*Records for finding displayed items*
########
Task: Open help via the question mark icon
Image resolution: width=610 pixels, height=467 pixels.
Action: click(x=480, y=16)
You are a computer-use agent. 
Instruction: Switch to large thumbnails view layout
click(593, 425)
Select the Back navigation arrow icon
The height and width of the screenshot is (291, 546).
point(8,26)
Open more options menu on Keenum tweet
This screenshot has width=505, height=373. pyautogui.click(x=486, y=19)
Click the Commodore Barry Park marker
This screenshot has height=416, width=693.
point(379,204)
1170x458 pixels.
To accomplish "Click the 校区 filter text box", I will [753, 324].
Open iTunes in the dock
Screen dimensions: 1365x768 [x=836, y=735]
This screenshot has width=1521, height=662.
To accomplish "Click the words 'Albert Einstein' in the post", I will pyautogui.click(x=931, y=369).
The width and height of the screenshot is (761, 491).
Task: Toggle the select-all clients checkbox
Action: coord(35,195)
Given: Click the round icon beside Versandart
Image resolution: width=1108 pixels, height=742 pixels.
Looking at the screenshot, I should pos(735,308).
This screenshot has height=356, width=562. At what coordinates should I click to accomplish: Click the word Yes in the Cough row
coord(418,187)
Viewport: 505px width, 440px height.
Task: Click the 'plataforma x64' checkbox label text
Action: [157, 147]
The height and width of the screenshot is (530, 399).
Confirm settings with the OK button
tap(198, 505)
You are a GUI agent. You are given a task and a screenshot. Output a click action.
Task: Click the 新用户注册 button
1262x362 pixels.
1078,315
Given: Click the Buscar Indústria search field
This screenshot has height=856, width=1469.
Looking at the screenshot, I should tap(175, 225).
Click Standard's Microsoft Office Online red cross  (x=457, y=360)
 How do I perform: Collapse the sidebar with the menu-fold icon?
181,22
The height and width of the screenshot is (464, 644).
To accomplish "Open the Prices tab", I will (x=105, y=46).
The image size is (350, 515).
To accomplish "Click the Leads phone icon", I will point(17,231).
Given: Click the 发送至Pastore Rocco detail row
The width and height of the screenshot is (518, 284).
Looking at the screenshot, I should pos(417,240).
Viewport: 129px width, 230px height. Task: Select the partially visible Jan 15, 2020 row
########
Output every line of the records above as a numbered list, omitting any blank lines.

1. Task: Open help via the question mark icon
2. Image resolution: width=610 pixels, height=467 pixels.
3. Action: click(x=480, y=16)
4. You are a computer-use agent. 
5. Instruction: Switch to large thumbnails view layout
6. click(593, 425)
7. Select the Back navigation arrow icon
8. The height and width of the screenshot is (291, 546).
9. point(8,26)
10. Open more options menu on Keenum tweet
11. This screenshot has width=505, height=373. pyautogui.click(x=486, y=19)
12. Click the Commodore Barry Park marker
13. This screenshot has height=416, width=693.
14. point(379,204)
15. 1170x458 pixels.
16. To accomplish "Click the 校区 filter text box", I will [753, 324].
17. Open iTunes in the dock
18. Screen dimensions: 1365x768 [x=836, y=735]
19. This screenshot has width=1521, height=662.
20. To accomplish "Click the words 'Albert Einstein' in the post", I will pyautogui.click(x=931, y=369).
21. The width and height of the screenshot is (761, 491).
22. Task: Toggle the select-all clients checkbox
23. Action: coord(35,195)
24. Given: Click the round icon beside Versandart
25. Image resolution: width=1108 pixels, height=742 pixels.
26. Looking at the screenshot, I should pos(735,308).
27. This screenshot has height=356, width=562. At what coordinates should I click to accomplish: Click the word Yes in the Cough row
28. coord(418,187)
29. Viewport: 505px width, 440px height.
30. Task: Click the 'plataforma x64' checkbox label text
31. Action: [157, 147]
32. The height and width of the screenshot is (530, 399).
33. Confirm settings with the OK button
34. tap(198, 505)
35. You are a GUI agent. You are given a task and a screenshot. Output a click action.
36. Task: Click the 新用户注册 button
37. 1262x362 pixels.
38. 1078,315
39. Given: Click the Buscar Indústria search field
40. This screenshot has height=856, width=1469.
41. Looking at the screenshot, I should tap(175, 225).
42. Click Standard's Microsoft Office Online red cross  (x=457, y=360)
43.  How do I perform: Collapse the sidebar with the menu-fold icon?
44. 181,22
45. The height and width of the screenshot is (464, 644).
46. To accomplish "Open the Prices tab", I will (x=105, y=46).
47. The image size is (350, 515).
48. To accomplish "Click the Leads phone icon", I will point(17,231).
49. Given: Click the 发送至Pastore Rocco detail row
50. The width and height of the screenshot is (518, 284).
51. Looking at the screenshot, I should pos(417,240).
52. Viewport: 129px width, 230px height. Task: Select the partially visible Jan 15, 2020 row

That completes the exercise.